**To do:**
Given the entries that follow, write out exactly the lines starting at the one containing "Viewport: 1559px width, 1034px height." and ending at the one containing "You are a computer-use agent. Viewport: 638px", both ends included, and only those.

BEGIN The records

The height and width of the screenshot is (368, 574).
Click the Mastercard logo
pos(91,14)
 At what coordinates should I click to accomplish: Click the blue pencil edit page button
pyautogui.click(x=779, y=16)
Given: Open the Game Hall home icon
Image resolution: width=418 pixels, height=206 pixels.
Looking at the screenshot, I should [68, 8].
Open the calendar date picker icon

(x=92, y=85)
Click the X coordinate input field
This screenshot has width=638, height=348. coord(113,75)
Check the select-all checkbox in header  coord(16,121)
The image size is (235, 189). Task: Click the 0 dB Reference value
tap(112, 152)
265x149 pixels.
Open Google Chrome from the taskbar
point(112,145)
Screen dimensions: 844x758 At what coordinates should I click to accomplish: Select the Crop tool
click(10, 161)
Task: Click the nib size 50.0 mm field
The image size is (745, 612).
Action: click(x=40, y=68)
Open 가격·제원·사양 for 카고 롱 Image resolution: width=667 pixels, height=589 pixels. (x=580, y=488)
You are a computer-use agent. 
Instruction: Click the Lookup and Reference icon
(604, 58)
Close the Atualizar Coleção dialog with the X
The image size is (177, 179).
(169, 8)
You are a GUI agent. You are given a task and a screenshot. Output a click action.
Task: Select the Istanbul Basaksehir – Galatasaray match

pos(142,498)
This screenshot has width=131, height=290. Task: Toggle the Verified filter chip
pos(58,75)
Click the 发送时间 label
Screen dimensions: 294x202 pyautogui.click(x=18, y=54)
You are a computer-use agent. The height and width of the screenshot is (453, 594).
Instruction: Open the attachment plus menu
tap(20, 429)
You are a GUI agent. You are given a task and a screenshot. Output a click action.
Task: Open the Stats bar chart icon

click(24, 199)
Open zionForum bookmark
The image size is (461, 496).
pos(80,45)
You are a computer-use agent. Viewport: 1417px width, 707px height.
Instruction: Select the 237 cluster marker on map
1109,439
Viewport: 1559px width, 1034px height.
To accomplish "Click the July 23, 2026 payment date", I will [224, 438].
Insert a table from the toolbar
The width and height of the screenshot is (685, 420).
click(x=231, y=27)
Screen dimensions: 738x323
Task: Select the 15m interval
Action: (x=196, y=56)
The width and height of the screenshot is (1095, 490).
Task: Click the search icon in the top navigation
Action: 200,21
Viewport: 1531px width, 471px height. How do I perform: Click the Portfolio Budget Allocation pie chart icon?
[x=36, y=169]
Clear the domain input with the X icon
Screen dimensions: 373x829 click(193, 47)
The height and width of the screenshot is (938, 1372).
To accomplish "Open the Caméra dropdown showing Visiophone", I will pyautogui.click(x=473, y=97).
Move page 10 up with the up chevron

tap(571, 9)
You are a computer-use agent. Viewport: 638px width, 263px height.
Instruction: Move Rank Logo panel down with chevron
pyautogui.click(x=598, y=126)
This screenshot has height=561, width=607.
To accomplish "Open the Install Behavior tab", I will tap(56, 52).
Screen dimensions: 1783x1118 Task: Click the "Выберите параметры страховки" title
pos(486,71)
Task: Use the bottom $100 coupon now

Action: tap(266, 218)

END The records

**Task answer:**
Viewport: 1559px width, 1034px height.
To accomplish "Click the July 23, 2026 payment date", I will [224, 438].
Insert a table from the toolbar
The width and height of the screenshot is (685, 420).
click(x=231, y=27)
Screen dimensions: 738x323
Task: Select the 15m interval
Action: (x=196, y=56)
The width and height of the screenshot is (1095, 490).
Task: Click the search icon in the top navigation
Action: 200,21
Viewport: 1531px width, 471px height. How do I perform: Click the Portfolio Budget Allocation pie chart icon?
[x=36, y=169]
Clear the domain input with the X icon
Screen dimensions: 373x829 click(193, 47)
The height and width of the screenshot is (938, 1372).
To accomplish "Open the Caméra dropdown showing Visiophone", I will pyautogui.click(x=473, y=97).
Move page 10 up with the up chevron

tap(571, 9)
You are a computer-use agent. Viewport: 638px width, 263px height.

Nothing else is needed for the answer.